MXM also seems all but dead in the water, with the last MXM modules produced in 2019, featuring the mobile GPUs from the RTX 20-series product line.
There have also been a few laptops that use a socketed desktop CPU, making CPU upgrades feasible. These tend to be workstation-class laptops that aren’t so much mobile as portable, so that hasn’t been a mainstream solution either.
Meet the Fully Modular Laptop
The idea of a fully modular laptop has been around for a while and we’ve seen some interesting attempts at bringing modularity to mobile computers, but the Framework laptop is perhaps the first laptop you can buy that really measures up to the idea of a fully modular laptop.
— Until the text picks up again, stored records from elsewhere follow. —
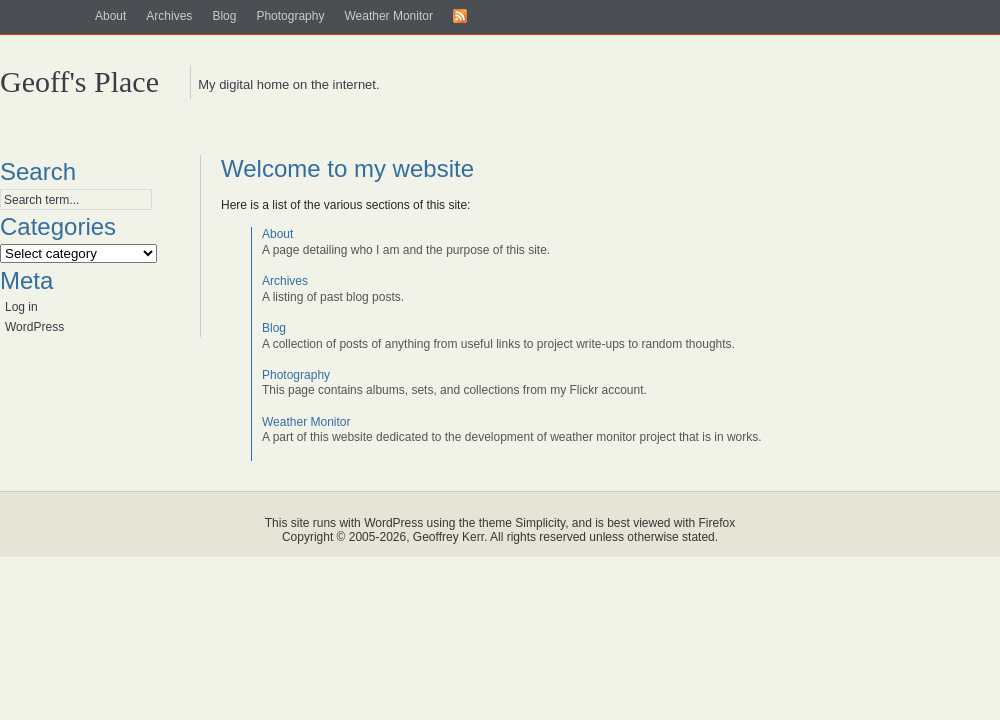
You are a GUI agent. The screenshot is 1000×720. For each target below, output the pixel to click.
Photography (290, 16)
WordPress (34, 327)
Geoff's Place (79, 81)
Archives (169, 16)
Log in (21, 307)
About (110, 16)
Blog (224, 16)
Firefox (717, 523)
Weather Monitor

The promise of the Framework is a thing and light laptop that’s fully customizable. You can even get the “DIY Edition” and put together exactly the laptop you want. This sounds amazing. If any of your components ever break, you can buy a replacement from Framework. If they make better-performing parts, you can upgrade what you have.
On paper, this seems like the perfect laptop, but there’s at least one glaring problem. You have to buy any modules from Framework. There’s no open market for modules that will work in their system. This isn’t Framework’s fault, of course, they’ve solved a long list of technical challenges to get to this point. However, if the company ever goes out of business your modular laptop very quickly becomes a non-modular one in the sense that your supply of modules will be cut off.
The Standardization Problem
In an ideal world, Framework’s laptop would serve as an exemplar of how to make a laptop that’s modular. Other third-party companies would start making modules that are compatible with it and eventually, several major laptop makers would agree to a similar standard and the industry would fall in line.
In reality, there would have to be massive demand for the Framework laptop or one similar to it before the laptop market would shift in this direction. Modular laptops are solving a problem that the laptop industry doesn’t have and as long as users also don’t have this problem, modularity won’t be a high priority.
Desktop Modularity Wasn’t Easy
While we take standard desktop PC components for granted these days, getting to these points wasn’t a smooth or easy process. In the early days of the personal computer, everyone did their own thing. Think of computers like the Apple II or the Commodore 64. They existed within their own hardware ecosystems.
With the advent of computers like the IBM PC and IBM PC clones, we eventually reached the open PC hardware market of today. Industry players fund the development of standards when it comes to motherboards, expansion cards, and computer cases. Despite this, there are still problems, as anyone who has tried to fit a too-long GPU card into their PC can tell you.
That’s not to say there are no laptop hardware standards. There have been many standards for laptop components over the years and that’s still true today. Laptop RAM modules, 2.5″ drives, and PCMCIA cards are all examples of this.
Laptop Designs Are Tough to Standardize
One of the reasons it’s hard to create standards for laptop hardware is that laptops are a tough design challenge. A laptop designer has to figure out how to manage thermals, power, weight, and ergonomics in such a way that you’ve actually got a usable computer that fits in a backpack or shoulder bag.
Ultimately, the easiest way to do this is by customizing your hardware to the exact needs of the design. Laptops have to fit into places desktop computers don’t and they are both a computer and an ergonomic object.
Full Modularity May Mean Worse Laptops
Another important point to consider is that laptop makers compete intensely to fit more power into smaller and lighter computers. If modular laptops became standardized enough for mainstream adoption, this race to push mobile computers to the limit would be more limited.
Apple MacBook Air M1
The M1 MacBook Air packs nearly all of the performance of its MacBook Pro sibling, but at a much lower price and without any possibility of fan noise.
In other words, we’d have to choose between laptops that are easier to upgrade, repair, and use for long periods of time, as opposed to laptops that are incredibly thin and light, but practically disposable. Looking at how popular ultrabooks with zero modularity are, that doesn’t seem like a sacrifice most people would want to make.